Former Traill County, ND, water official to change plea
HILLSBORO, N.D. -- A Jan. 20 change of plea hearing has been set for the former Traill Rural Water District manager, who was charged earlier this year with a felony offense after investigators say he mismanaged more than $10,000 in funds related ...
HILLSBORO, N.D. - A Jan. 20 change of plea hearing has been set for the former Traill Rural Water District manager, who was charged earlier this year with a felony offense after investigators say he mismanaged more than $10,000 in funds related to a multimillion-dollar Traill County water project.

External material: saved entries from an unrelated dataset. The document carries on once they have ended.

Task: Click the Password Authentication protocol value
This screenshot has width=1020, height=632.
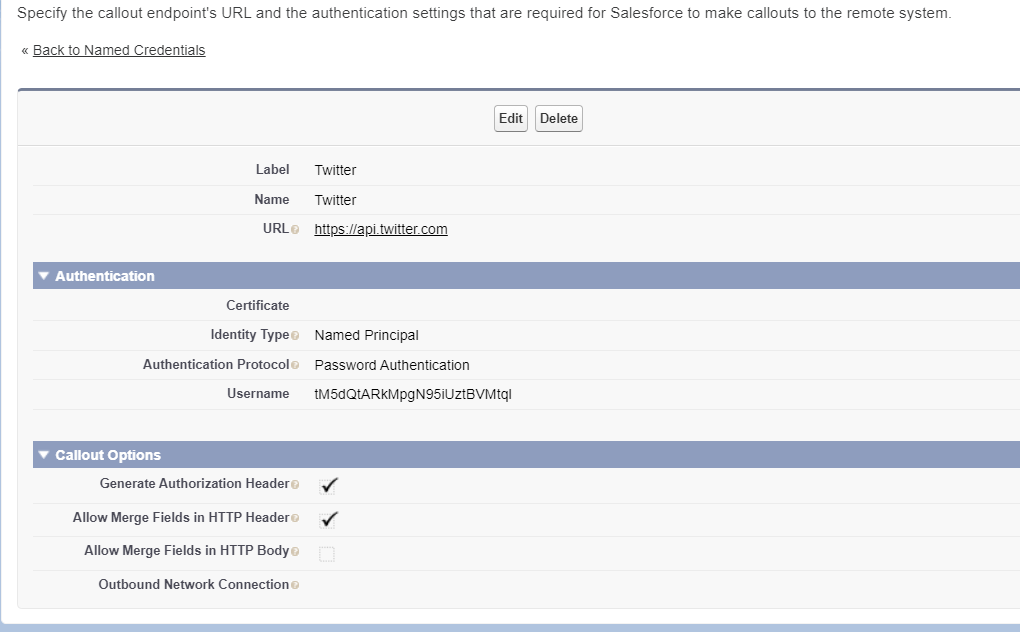Action: coord(392,365)
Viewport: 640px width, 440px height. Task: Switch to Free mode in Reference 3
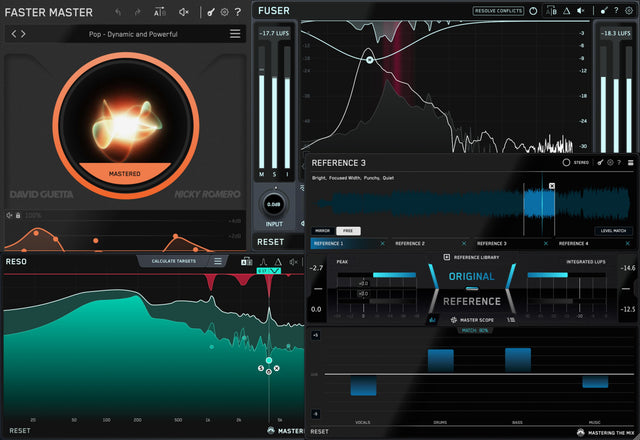tap(348, 230)
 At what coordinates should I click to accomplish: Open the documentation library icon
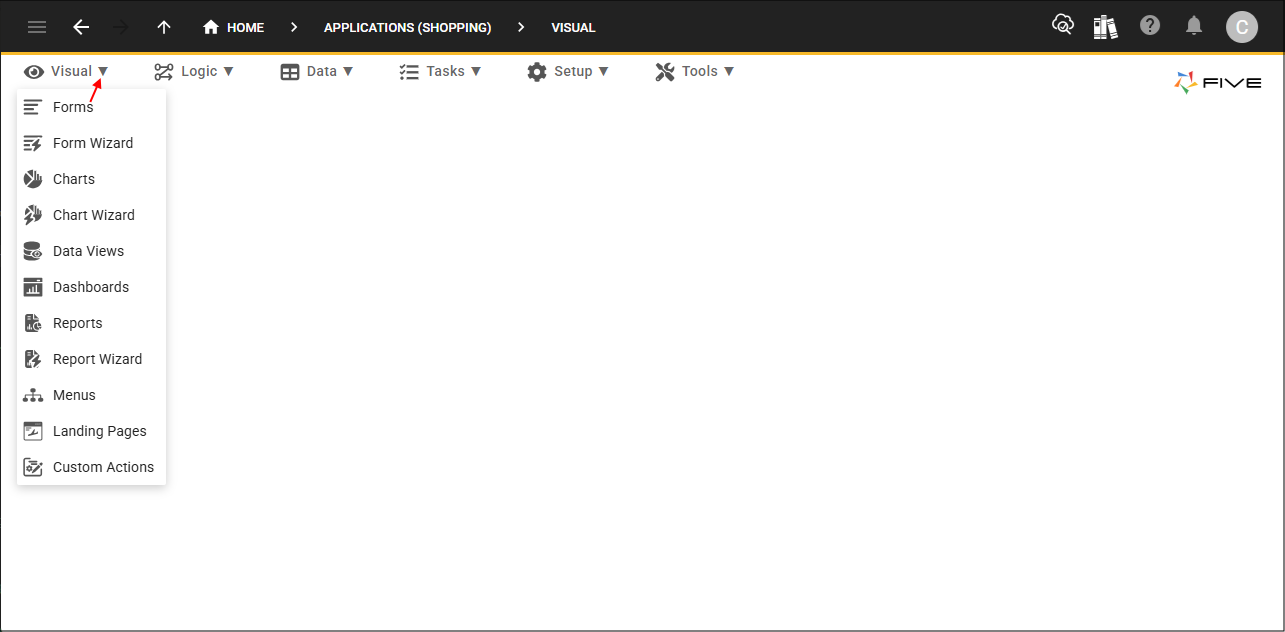[1105, 26]
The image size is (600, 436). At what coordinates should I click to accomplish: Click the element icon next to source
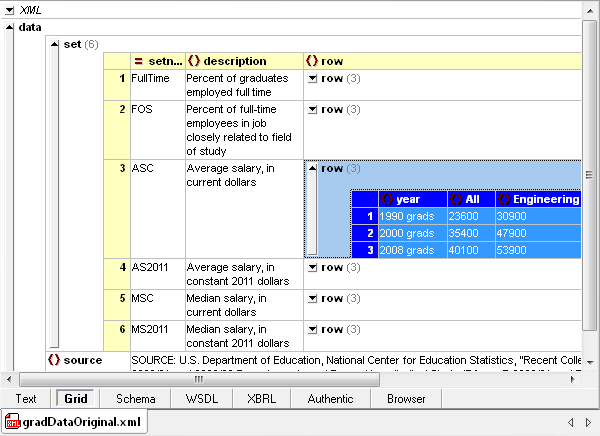tap(54, 359)
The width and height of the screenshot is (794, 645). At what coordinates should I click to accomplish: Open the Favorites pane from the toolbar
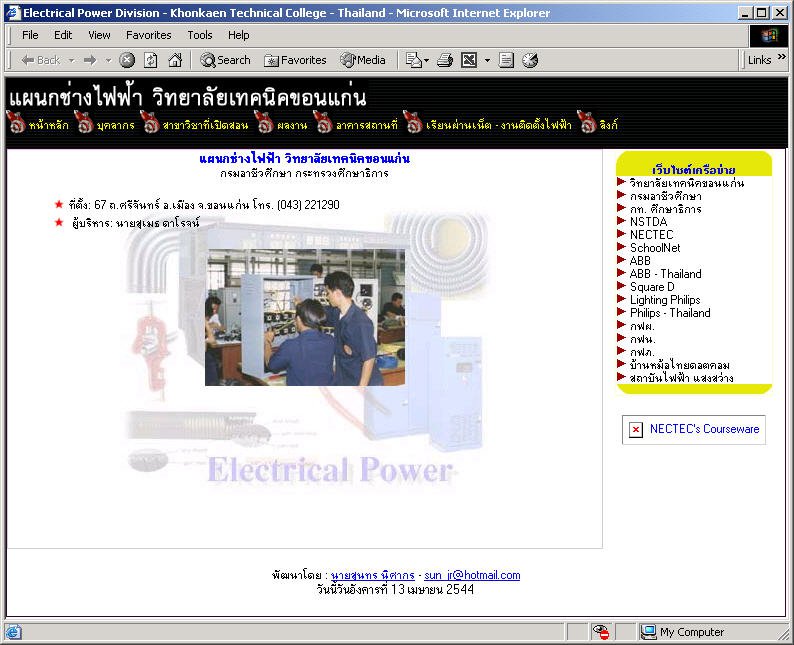pyautogui.click(x=295, y=60)
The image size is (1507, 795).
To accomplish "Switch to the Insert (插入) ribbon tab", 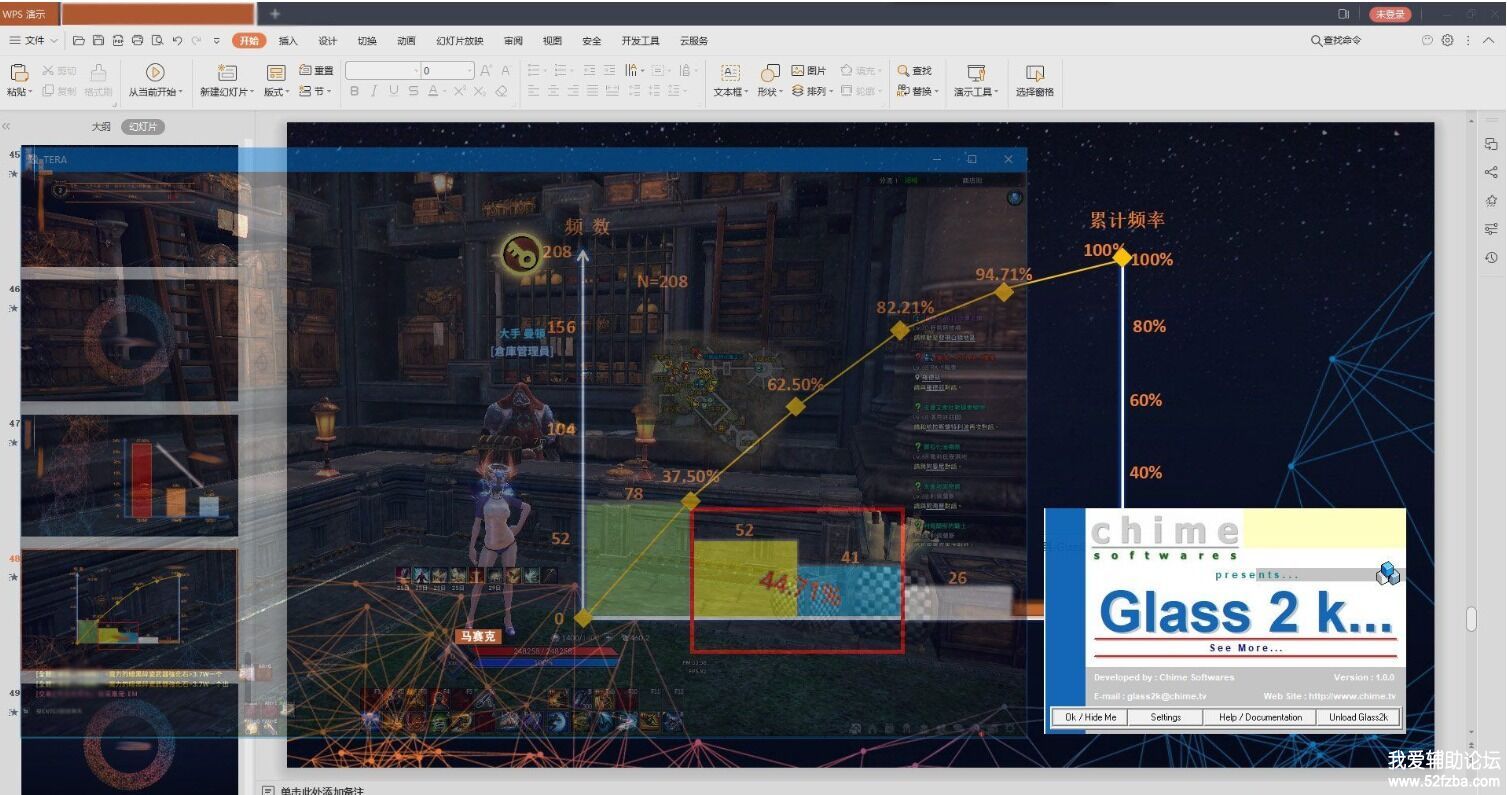I will coord(288,41).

A final dispositional hearing was held in Traill County District Court last week for Jerome Olson, who was charged in August with one count of misapplication of entrusted property, a Class B felony.
The change of plea hearing is scheduled at 11 a.m. Jan. 20. A restitution hearing is planned at the same time, Traill County State's Attorney Stuart Larson said Monday.
Larson declined to comment on terms of a potential plea agreement.
If convicted of the Class B felony, Olson could be sentenced to up to 10 years in prison.
Olson was manager of the Traill Rural Water District until he resigned in February 2014 after directors learned that the district had lost at least tens of thousands of dollars in revenue over a four-month period.
Investigators accuse Olson of mismanaging between $10,000 and $50,000 in funds related to the $25 million joint water project between the cities of Mayville and Hillsboro, according to a criminal complaint filed in court and signed by North Dakota Bureau of Criminal Investigation Agent Jeremie Quam.
The water project was partially funded by a $3.4 million loan obtained by the water district in January 2009 from the North Dakota Public Finance Authority, a state agency that makes loans to political entities in North Dakota, according to the complaint.
Through a joint powers agreement, the Traill water district and the cities of Hillsboro and Mayville were required to make payments on the loan.
As a requirement of the $3.4 million loan, the debtors were supposed to make payments into a reserve fund that generally was not to be touched.
Quam wrote he could not find certain transfers by the Traill Rural Water District into that fund, saying the district should have made payments of about $2,300 per month for five years beginning September 2011 into such a fund, according to the complaint.
The complaint alleges Olson instead spent more than $10,000 of the restricted funds without proper clearances.
The complaint does not detail how Olson allegedly mismanaged the funds.